## Entries supplied
-- BEGIN --

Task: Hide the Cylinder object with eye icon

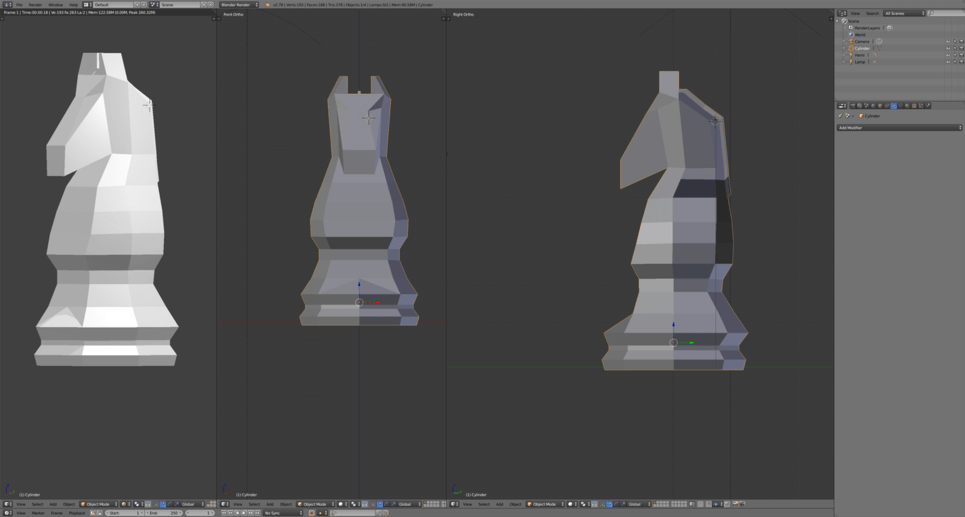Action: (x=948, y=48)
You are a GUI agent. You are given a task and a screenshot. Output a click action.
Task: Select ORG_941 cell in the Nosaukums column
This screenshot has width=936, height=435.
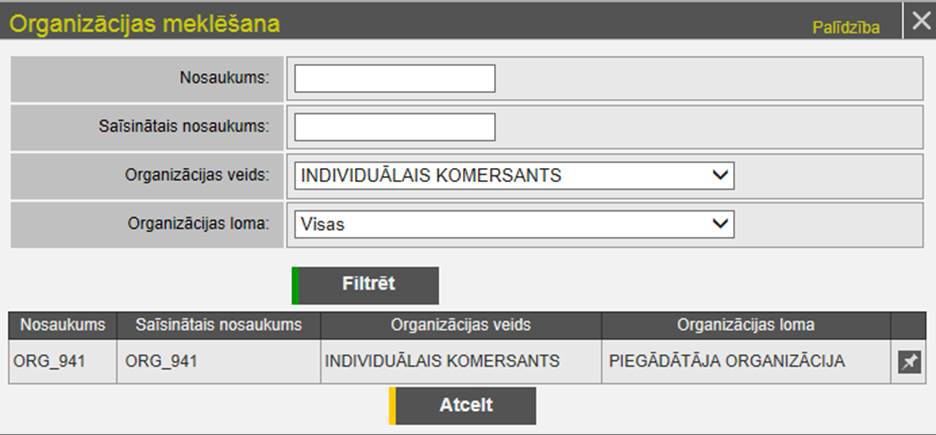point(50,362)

-- END --
-- BEGIN --

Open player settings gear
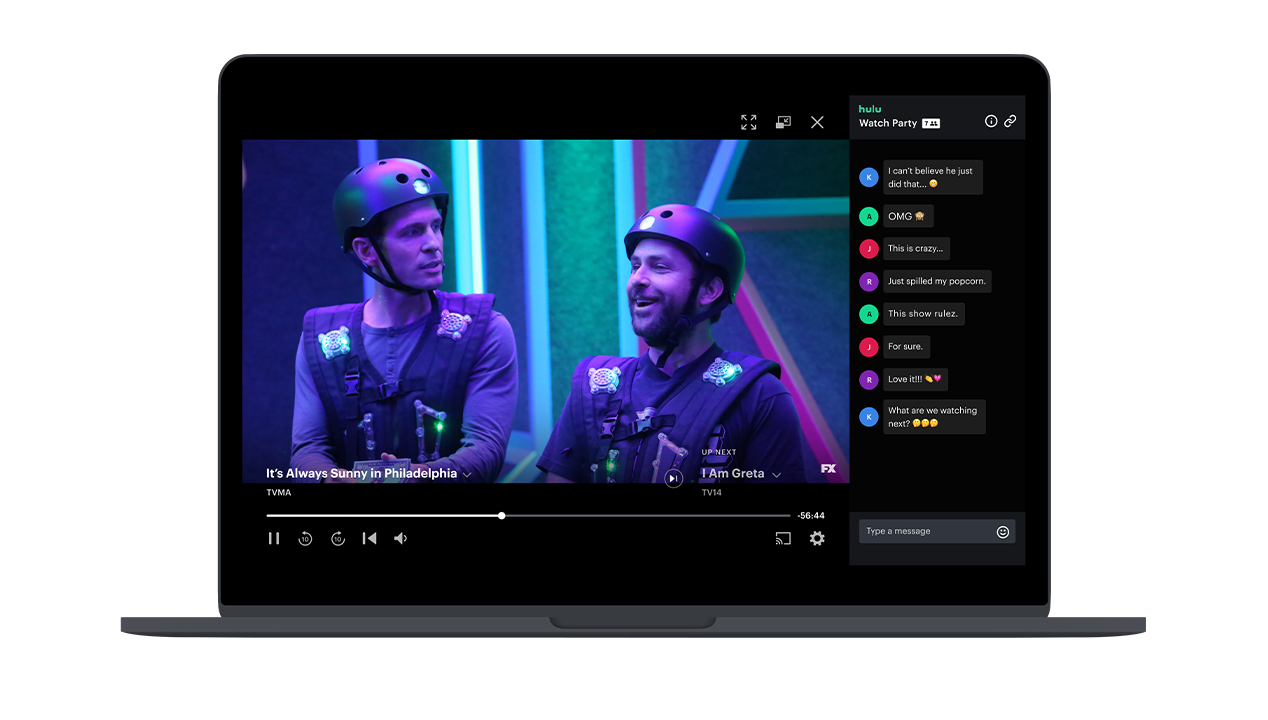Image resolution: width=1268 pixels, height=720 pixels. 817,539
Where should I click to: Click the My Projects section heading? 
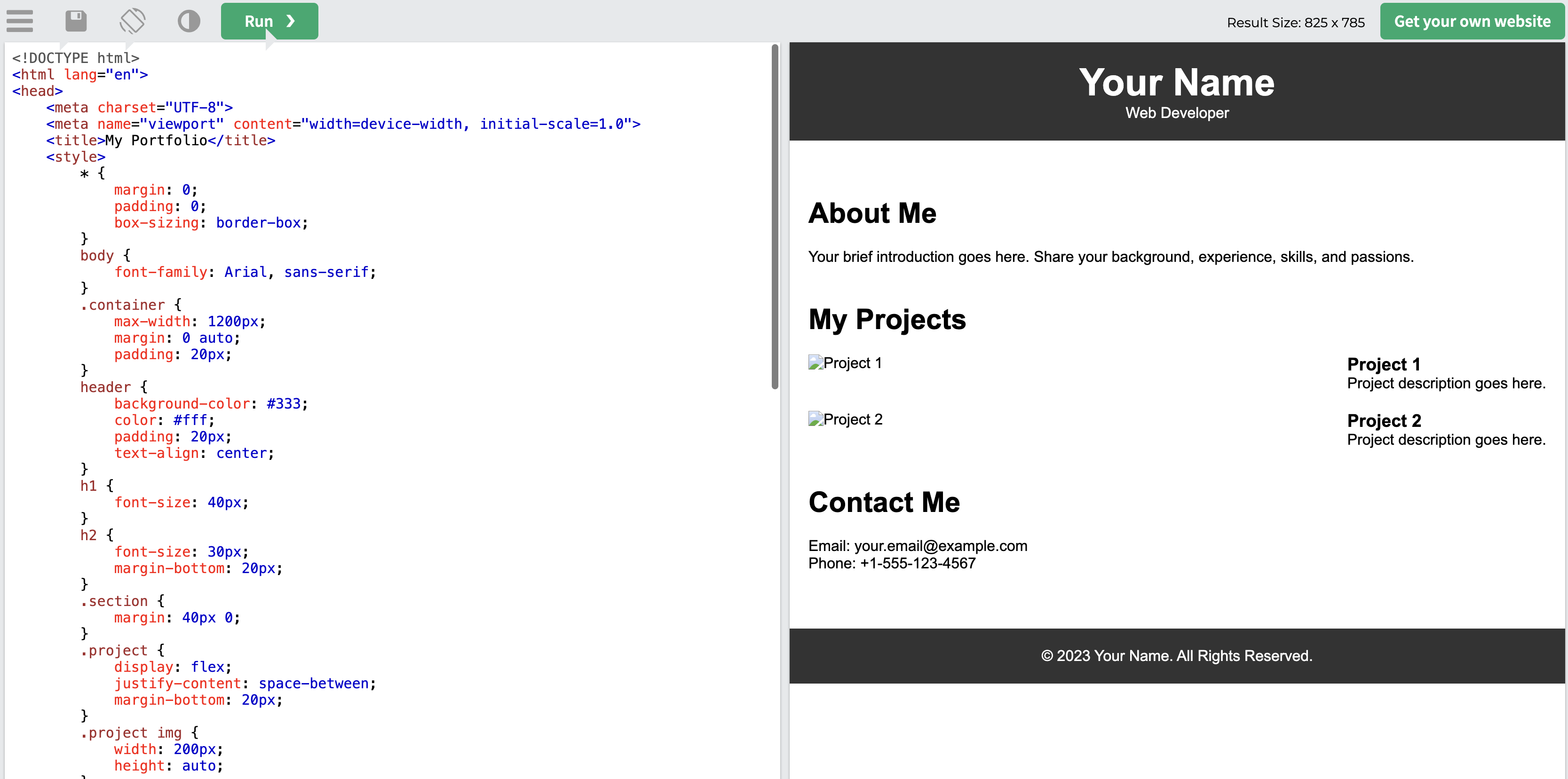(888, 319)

-- END --

## Written request
Swap "screenshot" for "screen image" everywhere it appears in the stretch from the line containing "You are a GUI" through the line containing "point(50,362)", and keep everything else the same. Give back only those lines, leaving the pictures out.

## Worked answer
You are a GUI agent. You are given a task and a screen image. Output a click action.
Task: Select ORG_941 cell in the Nosaukums column
This screen image has width=936, height=435.
point(50,362)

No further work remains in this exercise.